### Document section ###
Yet there is something else here too, something more than scapegoat-ism. Video games do not lead to direct violence, we believe that firmly. But that doesn’t mean that the way guns and violence are portrayed in our favorite hobby cannot test our consciences or that we cannot be critical of their depiction. Across social media, developers, players, and critics have tried to work out their personal positions in this messy intersection of culture and violence. That messiness is what makes these conversations important. It is valuable to dig into those conflicting feelings, to try to understand our particular dilemma as lovers of a medium in which guns are the uncritical device on which so much action turns.

All of this why, ahead of this Saturday’s March for Our Lives, Waypoint will be running a handful of stories about guns and games. We don’t have a fancy name for this week, but if you click here you’ll be able to keep up with every piece tackling the topic. Some of these pieces will be reported by Waypoint’s own staff and others by some of our favorite freelancers, but all of them are taking seriously the idea that guns and games have a relationship worth exploring.

Far Cry 5 screenshot courtesy of Ubisoft

That is where I planned to end this note. I hoped to let the work of our incredible writers speak for itself and for me. And then, on Saturday morning, I learned that a close family friend—someone who I grew up calling my aunt, who aided in raising me, who was family for my mother when others had turned away from her—was killed late last week in a tragic and cruel act of gun violence. It is something I am still processing, something that I’ll likely be working through for a while. But it made me feel like a coward to not address the topic myself.

So, here is what I think: Guns are a shortcut to violence, and violence is a powerful thing.

Great art doesn’t ignore violence, it actively explores the nuance of its power, using it as metaphor, as catalyst for major plot development, as the expression of a climactic release of tension. In the real world, the complexity of violence is even greater: A real appraisal of violence demands you contend with how it has shattered lives, yet also how it has protected them; how it has been a tool in the struggle against oppression, yet often works (whether performed or threatened, whether direct or indirect) to maintain the most tyrannical status quo.

But guns in games rarely carry the power of real violence. Instead, they gesture at power, the way a flexing muscle might suggest the possibilities offered by bulging biceps yet prioritizes first and foremost the pose. And as good critics, clever designers, and engaged players, we get very good at examining the pose. We talk about good gunplay, tactical complexity, and visceral action. I tweet about my love of the reload animations of Hunt: Showdown, talk on the podcast about the joy of Destiny’s headshots, I open my preview of Far Cry 5 by assuring you that yes, “the guns feel good.”

It’s funny. We never say how good the violence is.
###
_Objective a_
Format the records between the lines holding "is (1546, 784)." and "[1510, 548]", inclusive, as a numbered list, leaving out blank lines.
### Provided records ###
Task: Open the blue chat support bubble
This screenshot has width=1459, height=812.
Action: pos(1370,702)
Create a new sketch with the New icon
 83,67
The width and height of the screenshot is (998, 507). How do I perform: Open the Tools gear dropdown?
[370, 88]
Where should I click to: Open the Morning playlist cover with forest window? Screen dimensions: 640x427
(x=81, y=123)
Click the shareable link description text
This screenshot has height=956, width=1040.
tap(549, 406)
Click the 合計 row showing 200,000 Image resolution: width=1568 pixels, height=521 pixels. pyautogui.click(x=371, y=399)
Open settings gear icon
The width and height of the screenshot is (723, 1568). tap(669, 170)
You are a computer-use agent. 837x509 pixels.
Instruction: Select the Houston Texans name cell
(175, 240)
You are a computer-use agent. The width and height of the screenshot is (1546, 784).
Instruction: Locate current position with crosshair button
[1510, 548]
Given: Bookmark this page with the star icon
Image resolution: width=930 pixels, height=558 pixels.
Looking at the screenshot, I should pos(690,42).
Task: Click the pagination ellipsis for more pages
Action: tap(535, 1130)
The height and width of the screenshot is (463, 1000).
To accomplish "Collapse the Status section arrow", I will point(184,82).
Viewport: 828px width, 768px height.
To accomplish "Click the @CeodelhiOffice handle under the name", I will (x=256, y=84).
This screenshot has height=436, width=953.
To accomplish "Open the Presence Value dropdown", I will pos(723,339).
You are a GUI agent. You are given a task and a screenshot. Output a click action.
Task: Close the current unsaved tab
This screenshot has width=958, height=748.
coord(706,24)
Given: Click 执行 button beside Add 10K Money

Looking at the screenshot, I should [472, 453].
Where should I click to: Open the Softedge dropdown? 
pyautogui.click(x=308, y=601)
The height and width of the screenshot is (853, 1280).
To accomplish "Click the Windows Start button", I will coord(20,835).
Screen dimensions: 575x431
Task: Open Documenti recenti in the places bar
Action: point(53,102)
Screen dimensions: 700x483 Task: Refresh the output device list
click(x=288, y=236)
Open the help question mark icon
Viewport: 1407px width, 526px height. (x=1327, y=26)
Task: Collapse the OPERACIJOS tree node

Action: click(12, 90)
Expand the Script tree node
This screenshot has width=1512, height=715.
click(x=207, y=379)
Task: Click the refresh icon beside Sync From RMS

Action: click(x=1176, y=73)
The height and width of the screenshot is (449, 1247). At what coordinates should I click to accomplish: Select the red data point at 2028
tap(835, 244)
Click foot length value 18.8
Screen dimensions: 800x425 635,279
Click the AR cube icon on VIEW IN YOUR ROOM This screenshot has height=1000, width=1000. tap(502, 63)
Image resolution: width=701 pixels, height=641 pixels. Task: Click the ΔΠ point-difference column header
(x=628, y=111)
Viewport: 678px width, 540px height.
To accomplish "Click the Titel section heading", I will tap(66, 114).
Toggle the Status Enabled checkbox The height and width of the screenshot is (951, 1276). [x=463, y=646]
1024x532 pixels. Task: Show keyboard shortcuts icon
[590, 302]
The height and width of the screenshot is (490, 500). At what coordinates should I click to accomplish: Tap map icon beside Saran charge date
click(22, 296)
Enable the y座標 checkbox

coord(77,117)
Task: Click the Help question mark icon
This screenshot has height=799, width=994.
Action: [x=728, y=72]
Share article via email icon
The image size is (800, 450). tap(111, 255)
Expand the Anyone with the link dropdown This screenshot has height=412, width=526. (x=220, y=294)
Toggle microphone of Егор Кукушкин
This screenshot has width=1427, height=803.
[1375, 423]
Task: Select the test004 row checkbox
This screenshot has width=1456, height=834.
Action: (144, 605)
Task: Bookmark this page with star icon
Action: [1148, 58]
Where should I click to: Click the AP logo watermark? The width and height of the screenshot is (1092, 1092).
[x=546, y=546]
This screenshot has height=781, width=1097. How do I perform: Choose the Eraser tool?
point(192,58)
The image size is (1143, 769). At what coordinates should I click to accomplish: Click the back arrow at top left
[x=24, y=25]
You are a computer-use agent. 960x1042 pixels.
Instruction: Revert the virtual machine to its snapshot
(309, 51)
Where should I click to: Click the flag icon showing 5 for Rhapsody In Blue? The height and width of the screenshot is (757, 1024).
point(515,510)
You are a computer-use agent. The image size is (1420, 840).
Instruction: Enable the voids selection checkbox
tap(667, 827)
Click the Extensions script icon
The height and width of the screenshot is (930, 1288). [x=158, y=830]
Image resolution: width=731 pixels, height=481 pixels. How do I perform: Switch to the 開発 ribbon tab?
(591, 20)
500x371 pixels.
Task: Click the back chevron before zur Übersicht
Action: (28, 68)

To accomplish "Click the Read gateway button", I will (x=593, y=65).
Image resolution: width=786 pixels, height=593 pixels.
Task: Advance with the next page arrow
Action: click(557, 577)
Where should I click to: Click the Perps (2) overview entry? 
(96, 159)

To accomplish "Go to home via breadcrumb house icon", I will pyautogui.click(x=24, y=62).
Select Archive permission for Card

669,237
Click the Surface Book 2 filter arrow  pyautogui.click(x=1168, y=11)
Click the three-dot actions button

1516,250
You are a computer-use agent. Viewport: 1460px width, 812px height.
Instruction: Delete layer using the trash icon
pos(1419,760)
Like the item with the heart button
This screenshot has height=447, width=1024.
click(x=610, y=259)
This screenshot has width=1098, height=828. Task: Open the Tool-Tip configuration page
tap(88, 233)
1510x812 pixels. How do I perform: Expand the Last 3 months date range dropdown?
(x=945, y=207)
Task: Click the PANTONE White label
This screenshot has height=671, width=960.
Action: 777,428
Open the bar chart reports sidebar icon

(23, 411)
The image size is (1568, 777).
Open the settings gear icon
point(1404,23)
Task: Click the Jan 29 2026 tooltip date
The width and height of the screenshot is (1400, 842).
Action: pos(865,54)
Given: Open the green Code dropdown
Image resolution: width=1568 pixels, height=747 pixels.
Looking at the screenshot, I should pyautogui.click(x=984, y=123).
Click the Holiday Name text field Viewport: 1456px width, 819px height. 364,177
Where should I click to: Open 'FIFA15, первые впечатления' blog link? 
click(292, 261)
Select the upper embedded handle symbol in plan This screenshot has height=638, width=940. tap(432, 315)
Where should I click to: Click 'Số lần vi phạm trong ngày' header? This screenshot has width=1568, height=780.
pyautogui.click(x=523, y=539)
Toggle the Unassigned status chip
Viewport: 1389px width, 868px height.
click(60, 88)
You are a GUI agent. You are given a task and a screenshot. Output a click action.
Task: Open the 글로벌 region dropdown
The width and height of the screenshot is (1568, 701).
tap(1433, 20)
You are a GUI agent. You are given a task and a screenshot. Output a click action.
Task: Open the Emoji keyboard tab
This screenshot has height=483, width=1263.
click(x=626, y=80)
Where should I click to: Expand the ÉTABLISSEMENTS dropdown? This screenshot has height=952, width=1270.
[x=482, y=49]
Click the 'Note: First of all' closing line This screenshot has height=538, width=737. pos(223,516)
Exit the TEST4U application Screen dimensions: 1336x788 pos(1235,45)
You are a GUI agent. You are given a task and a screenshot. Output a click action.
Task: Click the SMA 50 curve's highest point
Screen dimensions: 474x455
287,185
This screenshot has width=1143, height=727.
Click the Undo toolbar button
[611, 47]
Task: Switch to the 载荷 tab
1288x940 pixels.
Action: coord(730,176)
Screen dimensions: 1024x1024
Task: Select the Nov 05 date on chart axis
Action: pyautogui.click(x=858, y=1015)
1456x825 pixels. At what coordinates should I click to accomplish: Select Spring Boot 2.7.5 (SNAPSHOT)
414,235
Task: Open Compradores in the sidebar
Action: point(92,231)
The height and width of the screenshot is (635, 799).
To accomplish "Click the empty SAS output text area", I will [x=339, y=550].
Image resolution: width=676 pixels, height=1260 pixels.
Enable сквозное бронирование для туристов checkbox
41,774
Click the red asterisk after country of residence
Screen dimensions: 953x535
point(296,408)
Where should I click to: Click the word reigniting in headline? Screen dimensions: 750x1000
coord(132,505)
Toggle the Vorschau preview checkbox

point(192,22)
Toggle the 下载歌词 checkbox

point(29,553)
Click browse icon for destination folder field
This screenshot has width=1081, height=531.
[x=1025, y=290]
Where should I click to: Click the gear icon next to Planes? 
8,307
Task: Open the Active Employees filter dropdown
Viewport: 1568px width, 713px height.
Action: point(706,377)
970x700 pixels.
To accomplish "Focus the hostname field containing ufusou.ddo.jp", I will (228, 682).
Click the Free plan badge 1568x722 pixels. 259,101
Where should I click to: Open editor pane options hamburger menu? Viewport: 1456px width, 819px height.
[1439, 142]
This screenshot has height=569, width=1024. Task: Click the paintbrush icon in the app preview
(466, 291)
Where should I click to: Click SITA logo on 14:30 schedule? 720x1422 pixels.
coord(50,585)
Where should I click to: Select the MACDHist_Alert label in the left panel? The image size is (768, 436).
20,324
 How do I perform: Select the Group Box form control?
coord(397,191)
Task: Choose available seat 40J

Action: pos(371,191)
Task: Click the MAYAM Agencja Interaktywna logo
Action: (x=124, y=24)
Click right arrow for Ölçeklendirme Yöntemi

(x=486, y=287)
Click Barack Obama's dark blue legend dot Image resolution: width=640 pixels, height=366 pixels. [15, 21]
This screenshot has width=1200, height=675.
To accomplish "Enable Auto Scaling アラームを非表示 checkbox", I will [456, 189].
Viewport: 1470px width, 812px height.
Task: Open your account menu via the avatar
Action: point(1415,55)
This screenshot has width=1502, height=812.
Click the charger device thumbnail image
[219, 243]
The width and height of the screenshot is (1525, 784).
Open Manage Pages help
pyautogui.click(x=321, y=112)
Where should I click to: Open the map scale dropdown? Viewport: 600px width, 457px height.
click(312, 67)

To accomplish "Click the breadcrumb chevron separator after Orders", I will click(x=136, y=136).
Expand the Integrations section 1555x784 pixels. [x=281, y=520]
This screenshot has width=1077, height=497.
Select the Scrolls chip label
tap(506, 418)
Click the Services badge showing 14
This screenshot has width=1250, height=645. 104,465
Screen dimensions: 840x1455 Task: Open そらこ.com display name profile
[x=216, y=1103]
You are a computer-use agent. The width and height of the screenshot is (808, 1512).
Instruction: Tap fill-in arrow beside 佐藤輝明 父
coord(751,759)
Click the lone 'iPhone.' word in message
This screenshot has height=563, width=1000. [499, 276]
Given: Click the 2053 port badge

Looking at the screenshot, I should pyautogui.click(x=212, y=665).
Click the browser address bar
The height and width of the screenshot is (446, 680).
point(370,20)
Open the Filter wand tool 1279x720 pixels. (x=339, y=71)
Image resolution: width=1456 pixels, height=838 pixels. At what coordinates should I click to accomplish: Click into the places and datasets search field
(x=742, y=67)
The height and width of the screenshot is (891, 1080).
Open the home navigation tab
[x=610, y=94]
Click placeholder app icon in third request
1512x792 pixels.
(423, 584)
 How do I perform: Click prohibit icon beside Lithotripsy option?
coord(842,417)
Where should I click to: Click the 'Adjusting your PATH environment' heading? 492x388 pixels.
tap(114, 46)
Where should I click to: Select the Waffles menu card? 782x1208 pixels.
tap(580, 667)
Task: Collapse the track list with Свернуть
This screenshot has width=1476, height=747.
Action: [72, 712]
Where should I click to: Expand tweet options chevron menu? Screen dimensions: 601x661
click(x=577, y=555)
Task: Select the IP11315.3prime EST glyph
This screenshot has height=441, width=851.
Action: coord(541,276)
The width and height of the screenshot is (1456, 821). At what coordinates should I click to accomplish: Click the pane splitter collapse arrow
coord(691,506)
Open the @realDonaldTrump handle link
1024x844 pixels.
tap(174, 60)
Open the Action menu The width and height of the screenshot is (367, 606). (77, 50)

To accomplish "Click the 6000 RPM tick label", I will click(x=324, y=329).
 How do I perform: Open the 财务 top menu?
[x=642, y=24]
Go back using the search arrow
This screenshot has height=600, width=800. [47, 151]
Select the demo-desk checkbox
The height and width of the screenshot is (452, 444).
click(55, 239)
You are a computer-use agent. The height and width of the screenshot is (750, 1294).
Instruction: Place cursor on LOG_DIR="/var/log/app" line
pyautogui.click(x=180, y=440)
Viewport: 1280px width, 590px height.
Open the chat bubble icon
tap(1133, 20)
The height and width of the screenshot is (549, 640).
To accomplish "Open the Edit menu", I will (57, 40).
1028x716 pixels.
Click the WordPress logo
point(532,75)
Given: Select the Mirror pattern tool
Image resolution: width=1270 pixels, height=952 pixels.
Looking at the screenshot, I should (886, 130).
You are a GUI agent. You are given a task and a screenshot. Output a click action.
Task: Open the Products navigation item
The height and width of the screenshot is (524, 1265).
###
_Objective b_
In the essay on guns and video games, rewrite the passage between "Far Cry 5 screenshot" and "the topic myself.", inclusive, swapping "coward" for "hypocrite".

_Exercise answer a_
1. You are a computer-use agent. The width and height of the screenshot is (1546, 784).
2. Instruction: Locate current position with crosshair button
3. [1510, 548]

_Exercise answer b_
Far Cry 5 screenshot courtesy of Ubisoft

That is where I planned to end this note. I hoped to let the work of our incredible writers speak for itself and for me. And then, on Saturday morning, I learned that a close family friend—someone who I grew up calling my aunt, who aided in raising me, who was family for my mother when others had turned away from her—was killed late last week in a tragic and cruel act of gun violence. It is something I am still processing, something that I’ll likely be working through for a while. But it made me feel like a hypocrite to not address the topic myself.